_Problem to work on_
What the task needs is every record repeated exactly, nothing more.
╭─ Data for processing
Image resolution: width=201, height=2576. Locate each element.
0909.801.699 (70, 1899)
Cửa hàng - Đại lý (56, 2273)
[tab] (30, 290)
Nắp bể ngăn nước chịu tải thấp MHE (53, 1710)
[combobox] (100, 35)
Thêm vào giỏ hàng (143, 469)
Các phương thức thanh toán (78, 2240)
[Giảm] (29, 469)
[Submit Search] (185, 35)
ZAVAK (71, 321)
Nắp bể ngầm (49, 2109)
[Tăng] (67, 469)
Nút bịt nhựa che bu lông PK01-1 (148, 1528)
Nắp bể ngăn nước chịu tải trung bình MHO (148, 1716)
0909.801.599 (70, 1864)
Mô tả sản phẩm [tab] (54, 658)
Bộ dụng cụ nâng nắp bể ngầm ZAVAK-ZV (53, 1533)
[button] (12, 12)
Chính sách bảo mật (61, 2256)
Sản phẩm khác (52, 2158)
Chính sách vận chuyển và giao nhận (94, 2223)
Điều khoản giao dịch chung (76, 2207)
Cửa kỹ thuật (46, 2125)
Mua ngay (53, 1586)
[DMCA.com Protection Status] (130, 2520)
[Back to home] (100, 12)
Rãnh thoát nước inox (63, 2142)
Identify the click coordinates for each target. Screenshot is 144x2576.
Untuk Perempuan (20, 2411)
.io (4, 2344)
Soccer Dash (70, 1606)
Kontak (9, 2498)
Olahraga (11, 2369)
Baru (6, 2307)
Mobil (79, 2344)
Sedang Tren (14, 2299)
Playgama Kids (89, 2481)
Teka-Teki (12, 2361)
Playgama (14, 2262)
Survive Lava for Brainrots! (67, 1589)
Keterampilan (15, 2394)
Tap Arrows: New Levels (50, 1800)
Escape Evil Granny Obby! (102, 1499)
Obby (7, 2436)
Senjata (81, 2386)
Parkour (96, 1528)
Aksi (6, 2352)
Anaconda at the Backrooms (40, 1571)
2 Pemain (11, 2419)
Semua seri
╰─
_Response for this exercise_
Image resolution: width=201, height=2576. Locate each element.
0909.801.699 (70, 1899)
Cửa hàng - Đại lý (56, 2273)
[tab] (30, 290)
Nắp bể ngăn nước chịu tải thấp MHE (53, 1710)
[combobox] (100, 35)
Thêm vào giỏ hàng (143, 469)
Các phương thức thanh toán (78, 2240)
[Giảm] (29, 469)
[Submit Search] (185, 35)
ZAVAK (71, 321)
Nắp bể ngầm (49, 2109)
[Tăng] (67, 469)
Nút bịt nhựa che bu lông PK01-1 (148, 1528)
Nắp bể ngăn nước chịu tải trung bình MHO (148, 1716)
0909.801.599 (70, 1864)
Mô tả sản phẩm [tab] (54, 658)
Bộ dụng cụ nâng nắp bể ngầm ZAVAK-ZV (53, 1533)
[button] (12, 12)
Chính sách bảo mật (61, 2256)
Sản phẩm khác (52, 2158)
Chính sách vận chuyển và giao nhận (94, 2223)
Điều khoản giao dịch chung (76, 2207)
Cửa kỹ thuật (46, 2125)
Mua ngay (53, 1586)
[DMCA.com Protection Status] (130, 2520)
[Back to home] (100, 12)
Rãnh thoát nước inox (63, 2142)
Identify the click coordinates for each target. Screenshot is 144x2576.
Untuk Perempuan (20, 2411)
.io (4, 2344)
Soccer Dash (70, 1606)
Kontak (9, 2498)
Olahraga (11, 2369)
Baru (6, 2307)
Mobil (79, 2344)
Sedang Tren (14, 2299)
Playgama Kids (89, 2481)
Teka-Teki (12, 2361)
Playgama (14, 2262)
Survive Lava for Brainrots! (67, 1589)
Keterampilan (15, 2394)
Tap Arrows: New Levels (50, 1800)
Escape Evil Granny Obby! (102, 1499)
Obby (7, 2436)
Senjata (81, 2386)
Parkour (96, 1528)
Aksi (6, 2352)
Anaconda at the Backrooms (40, 1571)
2 Pemain (11, 2419)
Semua seri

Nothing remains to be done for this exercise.